(begin)
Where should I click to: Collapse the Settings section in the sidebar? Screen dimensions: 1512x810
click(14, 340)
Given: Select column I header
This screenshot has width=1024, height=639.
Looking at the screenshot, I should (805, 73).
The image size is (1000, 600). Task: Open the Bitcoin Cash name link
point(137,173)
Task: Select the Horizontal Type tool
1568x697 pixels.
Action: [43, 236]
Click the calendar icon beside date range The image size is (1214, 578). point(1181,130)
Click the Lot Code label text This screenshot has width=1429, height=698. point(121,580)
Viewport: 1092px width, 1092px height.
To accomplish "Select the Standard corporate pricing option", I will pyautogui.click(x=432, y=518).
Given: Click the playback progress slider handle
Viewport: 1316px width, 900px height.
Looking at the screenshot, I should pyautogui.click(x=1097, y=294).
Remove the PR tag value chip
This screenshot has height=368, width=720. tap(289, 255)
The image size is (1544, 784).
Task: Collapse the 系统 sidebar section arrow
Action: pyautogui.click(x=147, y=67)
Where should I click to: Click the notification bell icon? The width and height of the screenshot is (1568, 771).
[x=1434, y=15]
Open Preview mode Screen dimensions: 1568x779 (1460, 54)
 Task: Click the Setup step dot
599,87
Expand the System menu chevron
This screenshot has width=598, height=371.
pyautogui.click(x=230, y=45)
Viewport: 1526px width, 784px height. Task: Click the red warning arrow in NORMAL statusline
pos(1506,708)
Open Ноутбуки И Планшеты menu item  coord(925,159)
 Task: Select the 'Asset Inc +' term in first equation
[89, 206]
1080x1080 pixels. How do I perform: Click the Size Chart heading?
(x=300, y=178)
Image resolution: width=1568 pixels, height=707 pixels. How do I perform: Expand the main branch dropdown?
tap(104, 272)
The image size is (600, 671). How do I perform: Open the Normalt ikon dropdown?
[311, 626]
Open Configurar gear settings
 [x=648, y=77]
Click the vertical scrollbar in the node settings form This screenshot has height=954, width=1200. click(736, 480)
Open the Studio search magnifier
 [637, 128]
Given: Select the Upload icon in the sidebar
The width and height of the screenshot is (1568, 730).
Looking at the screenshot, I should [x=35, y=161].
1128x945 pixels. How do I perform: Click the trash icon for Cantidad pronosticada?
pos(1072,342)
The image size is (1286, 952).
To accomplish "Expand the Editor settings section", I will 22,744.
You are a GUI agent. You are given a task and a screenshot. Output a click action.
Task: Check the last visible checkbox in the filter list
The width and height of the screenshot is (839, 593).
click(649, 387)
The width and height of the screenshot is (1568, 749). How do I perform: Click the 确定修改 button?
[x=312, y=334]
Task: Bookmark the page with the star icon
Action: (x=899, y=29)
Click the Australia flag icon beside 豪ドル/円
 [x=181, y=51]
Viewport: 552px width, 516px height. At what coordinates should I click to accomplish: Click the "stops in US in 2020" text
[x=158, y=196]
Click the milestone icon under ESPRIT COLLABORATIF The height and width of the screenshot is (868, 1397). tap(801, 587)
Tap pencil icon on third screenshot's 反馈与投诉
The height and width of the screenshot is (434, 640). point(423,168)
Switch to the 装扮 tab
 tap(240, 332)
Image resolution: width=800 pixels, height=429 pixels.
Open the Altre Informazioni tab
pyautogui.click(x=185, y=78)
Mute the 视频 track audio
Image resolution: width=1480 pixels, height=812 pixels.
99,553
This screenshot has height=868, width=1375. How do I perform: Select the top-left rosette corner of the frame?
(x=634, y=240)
(end)
• EXERCISE TASK:
Please copy out in full only the entries in the part that opens with the line containing "Expand the System menu chevron" and closes with the line containing "tap(104, 272)", increasing every coordinate in the answers by 28 and leaving everything else unchanged.

• PROBLEM SOLUTION:
Expand the System menu chevron
This screenshot has width=598, height=371.
pyautogui.click(x=258, y=73)
Viewport: 1526px width, 784px height. Task: Click the red warning arrow in NORMAL statusline
pos(1534,736)
Open Ноутбуки И Планшеты menu item  coord(953,187)
 Task: Select the 'Asset Inc +' term in first equation
[117, 234]
1080x1080 pixels. How do I perform: Click the Size Chart heading?
(x=328, y=206)
Image resolution: width=1568 pixels, height=707 pixels. How do I perform: Expand the main branch dropdown?
tap(132, 300)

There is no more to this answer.